No debería escribir ahora. Lo hice hace unas horas (antes de morir de frío) y eso rompe la norma, pero ya echo de menos nuestra charla a medias, y de eso hace sólo un rato.
Aunque gustas quedar conmigo, y tú eres mi dulce niña, lo cierto es que apenas nos vemos. Miramos más a los 30 que a los 20 y a mí se me ocurre hablarte de esa película donde cantan tu nombre y el protagonista decide enamorarse de una adolescente.
Me acuerdo cuando me acerqué a ti, fue mucho antes de que los años me transformaran de ingenuo a ignorante. Entonces yo era un niño con posibles que escribía cartas, chapurreaba acordes y quería quererte. Empezaba de nuevo, coño, ¡y con qué ganas!; siempre es más cómodo dibujar tu vida con la pizarra limpia y ante unos desconocidos. Así es fácil desnudarte.

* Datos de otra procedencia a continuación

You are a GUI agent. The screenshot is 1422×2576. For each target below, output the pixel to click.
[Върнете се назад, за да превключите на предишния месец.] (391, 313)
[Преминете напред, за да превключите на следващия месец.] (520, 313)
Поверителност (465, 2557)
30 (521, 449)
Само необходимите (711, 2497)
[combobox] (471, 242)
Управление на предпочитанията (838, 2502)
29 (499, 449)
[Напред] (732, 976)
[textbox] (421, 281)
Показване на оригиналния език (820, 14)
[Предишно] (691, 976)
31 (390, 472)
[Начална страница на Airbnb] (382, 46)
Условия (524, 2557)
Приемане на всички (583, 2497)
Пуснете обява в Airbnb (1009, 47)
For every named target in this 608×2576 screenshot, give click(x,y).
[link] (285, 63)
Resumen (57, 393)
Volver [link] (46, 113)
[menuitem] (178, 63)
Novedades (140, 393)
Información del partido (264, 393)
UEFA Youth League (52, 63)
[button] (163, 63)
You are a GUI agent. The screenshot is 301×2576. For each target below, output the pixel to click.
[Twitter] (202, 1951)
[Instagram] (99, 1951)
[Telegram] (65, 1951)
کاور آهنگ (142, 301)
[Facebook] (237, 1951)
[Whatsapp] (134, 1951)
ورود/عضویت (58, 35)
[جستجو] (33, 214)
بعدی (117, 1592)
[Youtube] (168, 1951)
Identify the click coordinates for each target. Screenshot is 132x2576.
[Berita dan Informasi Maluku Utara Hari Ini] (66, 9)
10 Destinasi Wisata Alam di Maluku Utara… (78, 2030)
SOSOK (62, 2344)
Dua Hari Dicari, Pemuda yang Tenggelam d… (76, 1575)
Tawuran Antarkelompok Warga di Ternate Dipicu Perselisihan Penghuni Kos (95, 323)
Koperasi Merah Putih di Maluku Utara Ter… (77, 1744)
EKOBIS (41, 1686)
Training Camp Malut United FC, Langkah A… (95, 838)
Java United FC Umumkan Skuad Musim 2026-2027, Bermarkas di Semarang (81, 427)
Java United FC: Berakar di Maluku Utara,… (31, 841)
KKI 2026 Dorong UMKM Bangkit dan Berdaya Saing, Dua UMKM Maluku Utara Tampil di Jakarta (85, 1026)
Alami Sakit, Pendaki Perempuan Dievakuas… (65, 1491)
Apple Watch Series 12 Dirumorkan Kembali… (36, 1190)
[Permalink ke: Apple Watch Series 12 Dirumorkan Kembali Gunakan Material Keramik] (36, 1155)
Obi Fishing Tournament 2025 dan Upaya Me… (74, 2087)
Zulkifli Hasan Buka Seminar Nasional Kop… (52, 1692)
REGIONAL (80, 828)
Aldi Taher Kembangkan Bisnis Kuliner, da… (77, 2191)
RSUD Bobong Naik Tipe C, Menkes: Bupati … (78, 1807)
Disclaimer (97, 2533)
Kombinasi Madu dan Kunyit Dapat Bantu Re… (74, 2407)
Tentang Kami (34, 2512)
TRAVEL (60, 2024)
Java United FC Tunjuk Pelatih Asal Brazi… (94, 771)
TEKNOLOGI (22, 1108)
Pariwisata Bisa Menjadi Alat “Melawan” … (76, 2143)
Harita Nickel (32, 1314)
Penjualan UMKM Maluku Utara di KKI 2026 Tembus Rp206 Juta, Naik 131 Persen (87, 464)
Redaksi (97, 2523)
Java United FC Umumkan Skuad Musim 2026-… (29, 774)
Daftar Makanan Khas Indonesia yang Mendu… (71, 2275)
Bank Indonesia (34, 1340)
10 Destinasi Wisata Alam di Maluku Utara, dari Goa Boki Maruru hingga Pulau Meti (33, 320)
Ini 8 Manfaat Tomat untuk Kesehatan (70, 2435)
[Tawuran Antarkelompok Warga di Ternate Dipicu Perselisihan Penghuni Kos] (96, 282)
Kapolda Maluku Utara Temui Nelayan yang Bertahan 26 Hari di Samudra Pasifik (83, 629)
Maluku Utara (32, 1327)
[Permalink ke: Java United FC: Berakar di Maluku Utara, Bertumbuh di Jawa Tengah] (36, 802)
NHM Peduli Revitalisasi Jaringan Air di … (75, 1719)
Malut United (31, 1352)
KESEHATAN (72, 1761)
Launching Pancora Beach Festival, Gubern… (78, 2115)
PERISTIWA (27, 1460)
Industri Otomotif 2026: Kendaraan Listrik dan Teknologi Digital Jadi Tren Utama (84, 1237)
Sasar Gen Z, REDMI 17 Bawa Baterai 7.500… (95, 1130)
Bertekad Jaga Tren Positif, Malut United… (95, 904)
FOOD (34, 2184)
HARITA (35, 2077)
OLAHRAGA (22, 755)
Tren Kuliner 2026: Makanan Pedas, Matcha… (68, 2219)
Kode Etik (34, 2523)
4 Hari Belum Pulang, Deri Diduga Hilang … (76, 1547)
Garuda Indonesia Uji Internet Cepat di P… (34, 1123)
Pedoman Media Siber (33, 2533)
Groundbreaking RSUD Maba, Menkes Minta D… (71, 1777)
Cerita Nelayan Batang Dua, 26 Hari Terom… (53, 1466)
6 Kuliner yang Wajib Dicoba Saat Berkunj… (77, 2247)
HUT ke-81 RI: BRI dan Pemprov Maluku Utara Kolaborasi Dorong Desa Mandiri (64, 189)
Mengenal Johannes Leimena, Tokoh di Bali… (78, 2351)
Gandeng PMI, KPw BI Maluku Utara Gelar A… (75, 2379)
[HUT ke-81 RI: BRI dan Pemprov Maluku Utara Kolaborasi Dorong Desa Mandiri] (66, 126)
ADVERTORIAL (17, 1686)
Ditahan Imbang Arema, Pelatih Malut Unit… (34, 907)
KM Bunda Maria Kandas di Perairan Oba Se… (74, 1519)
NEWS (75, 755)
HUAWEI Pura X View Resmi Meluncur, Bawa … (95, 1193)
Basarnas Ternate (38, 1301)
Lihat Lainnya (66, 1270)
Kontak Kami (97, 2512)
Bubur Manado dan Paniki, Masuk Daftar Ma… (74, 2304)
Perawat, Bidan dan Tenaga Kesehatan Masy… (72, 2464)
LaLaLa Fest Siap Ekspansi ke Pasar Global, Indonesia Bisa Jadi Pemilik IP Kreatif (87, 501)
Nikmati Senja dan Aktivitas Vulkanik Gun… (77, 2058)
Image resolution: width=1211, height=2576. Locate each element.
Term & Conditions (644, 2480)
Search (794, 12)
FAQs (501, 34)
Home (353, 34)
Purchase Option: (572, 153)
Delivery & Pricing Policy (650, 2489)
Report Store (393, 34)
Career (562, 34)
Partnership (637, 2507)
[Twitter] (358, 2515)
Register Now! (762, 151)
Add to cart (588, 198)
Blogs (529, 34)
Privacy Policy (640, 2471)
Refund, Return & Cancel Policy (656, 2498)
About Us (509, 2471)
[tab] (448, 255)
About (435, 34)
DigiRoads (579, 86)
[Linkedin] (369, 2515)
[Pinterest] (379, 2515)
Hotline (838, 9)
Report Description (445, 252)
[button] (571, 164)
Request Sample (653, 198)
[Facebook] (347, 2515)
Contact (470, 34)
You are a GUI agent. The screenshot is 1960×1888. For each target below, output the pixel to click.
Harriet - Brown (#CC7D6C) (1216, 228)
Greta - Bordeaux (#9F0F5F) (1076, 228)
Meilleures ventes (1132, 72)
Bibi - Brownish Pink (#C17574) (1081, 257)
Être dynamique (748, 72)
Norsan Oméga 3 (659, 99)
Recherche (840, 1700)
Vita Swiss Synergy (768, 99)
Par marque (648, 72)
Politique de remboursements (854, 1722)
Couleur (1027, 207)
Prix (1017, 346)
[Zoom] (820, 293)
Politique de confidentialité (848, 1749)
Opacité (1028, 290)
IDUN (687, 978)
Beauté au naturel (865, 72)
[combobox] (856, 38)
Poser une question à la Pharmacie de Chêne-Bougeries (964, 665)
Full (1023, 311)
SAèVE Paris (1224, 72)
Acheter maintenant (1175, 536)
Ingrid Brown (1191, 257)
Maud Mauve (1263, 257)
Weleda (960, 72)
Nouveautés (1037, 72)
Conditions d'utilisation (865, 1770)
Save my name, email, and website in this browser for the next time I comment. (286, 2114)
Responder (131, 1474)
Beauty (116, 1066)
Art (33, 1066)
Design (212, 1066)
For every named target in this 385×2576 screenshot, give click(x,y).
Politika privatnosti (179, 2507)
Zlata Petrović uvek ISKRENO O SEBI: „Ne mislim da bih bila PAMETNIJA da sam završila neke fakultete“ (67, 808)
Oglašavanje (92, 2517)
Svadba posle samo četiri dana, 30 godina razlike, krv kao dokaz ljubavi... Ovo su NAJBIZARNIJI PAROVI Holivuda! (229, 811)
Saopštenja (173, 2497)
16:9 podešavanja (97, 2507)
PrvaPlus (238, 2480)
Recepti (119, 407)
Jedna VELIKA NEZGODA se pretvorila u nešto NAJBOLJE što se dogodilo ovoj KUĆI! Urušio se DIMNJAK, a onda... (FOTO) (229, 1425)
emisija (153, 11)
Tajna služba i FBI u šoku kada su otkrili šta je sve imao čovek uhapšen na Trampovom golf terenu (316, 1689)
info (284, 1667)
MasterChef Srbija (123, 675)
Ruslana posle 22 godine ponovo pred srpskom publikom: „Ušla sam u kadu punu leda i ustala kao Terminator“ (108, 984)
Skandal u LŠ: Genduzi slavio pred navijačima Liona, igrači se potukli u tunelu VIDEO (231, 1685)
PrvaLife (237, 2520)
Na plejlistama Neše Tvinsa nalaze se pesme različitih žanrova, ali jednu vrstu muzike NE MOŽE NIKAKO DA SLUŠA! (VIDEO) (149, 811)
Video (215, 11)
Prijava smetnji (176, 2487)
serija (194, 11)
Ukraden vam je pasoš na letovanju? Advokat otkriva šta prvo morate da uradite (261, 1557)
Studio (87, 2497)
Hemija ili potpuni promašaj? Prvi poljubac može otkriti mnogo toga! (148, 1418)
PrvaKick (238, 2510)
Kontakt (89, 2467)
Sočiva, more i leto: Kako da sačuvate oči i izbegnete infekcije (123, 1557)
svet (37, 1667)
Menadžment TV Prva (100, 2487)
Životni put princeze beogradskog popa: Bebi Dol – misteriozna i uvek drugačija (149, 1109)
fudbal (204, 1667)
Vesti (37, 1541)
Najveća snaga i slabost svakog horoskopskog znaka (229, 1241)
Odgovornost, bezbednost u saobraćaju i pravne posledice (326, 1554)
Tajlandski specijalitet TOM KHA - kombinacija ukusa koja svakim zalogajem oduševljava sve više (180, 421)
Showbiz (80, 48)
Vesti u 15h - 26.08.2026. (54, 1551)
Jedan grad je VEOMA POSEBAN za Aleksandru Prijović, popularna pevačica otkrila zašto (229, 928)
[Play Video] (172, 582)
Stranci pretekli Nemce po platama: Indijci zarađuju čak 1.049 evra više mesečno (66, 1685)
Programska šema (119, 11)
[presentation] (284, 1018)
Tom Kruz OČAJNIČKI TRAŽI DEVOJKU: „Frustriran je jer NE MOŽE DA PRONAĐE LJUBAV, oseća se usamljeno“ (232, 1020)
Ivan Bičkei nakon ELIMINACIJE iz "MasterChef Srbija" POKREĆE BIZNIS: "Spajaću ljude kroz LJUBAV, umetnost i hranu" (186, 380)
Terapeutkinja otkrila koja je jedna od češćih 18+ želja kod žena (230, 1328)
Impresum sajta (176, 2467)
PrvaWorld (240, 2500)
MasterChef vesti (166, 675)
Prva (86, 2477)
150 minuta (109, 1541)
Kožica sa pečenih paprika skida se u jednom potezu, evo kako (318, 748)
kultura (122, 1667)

Unos cafés más tarde, tengo el diario lleno de páginas en blanco, entierro la década con el Crack del 29 y no te pido que lo entiendas, aunque no pare de explicarlo. Siempre ha sido así, ¿no? Te leía sus cartas en el Renacimiento, encontraba las palabras más apropiadas para venderme como amigo y te gustaban mis canciones. Eso me hacía sentir bien, y volvía sencillo analizarlo todo para luego restar a ese todo su importancia. Contigo siempre ha sido así, sencillo, encontrar palabras y sentir más propio mi buen humor. Ya te vale.
Enseguida comprendí que no tenía que demostrarte nada. Que tú ya habías elegido, y que no fue mi mano entrelazada fútilmente a la tuya. Ahora sé que mi intención no tenía que corresponderse con tu descuido. ¿Quién si no hubiera sido tu bufón y quién mi musa? Cada uno tiene su papel en todo esto, ya lo sabes, y los secundarios a veces son los que hacen que la película valga la pena.